_EXERCISE_:
For the records that follow, please set down exactly the lines between the one holding "Where should I" and the one holding "Task: Click the G next state in the H 0 0 row", inclusive, and only those.
[MATERIAL SUPPLIED — start]
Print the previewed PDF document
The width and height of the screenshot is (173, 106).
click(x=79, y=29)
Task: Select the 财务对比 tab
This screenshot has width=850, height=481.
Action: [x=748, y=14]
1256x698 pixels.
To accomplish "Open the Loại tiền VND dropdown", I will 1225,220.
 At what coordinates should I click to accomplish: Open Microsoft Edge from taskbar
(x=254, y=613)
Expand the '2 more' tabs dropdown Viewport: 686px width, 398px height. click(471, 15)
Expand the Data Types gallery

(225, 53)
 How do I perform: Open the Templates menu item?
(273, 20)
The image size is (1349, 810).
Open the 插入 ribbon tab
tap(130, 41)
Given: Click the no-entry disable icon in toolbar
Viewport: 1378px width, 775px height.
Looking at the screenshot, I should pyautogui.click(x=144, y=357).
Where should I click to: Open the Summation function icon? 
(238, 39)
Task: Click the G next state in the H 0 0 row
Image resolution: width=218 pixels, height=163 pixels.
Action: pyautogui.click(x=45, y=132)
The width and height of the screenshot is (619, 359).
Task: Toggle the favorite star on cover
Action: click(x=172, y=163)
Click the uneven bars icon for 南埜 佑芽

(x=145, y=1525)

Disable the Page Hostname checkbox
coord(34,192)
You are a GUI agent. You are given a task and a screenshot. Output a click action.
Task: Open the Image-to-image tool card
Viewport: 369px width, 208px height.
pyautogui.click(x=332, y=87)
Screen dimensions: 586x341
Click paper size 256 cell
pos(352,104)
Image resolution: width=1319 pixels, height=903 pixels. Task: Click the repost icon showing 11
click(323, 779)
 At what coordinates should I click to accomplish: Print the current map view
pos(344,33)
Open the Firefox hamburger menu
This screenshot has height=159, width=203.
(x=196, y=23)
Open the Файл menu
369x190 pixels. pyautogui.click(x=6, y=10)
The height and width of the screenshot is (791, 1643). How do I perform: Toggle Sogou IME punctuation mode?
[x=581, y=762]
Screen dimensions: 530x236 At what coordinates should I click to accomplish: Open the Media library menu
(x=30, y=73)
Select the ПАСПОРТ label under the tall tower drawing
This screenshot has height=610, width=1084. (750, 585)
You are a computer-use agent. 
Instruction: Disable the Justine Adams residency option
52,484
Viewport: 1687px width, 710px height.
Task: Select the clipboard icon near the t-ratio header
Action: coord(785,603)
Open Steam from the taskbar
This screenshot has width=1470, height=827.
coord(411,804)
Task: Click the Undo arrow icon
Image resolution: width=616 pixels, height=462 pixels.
[MATERIAL SUPPLIED — finish]
_EXPECTED ANSWER_:
Where should I click to: Open the Summation function icon? 
(238, 39)
Task: Click the G next state in the H 0 0 row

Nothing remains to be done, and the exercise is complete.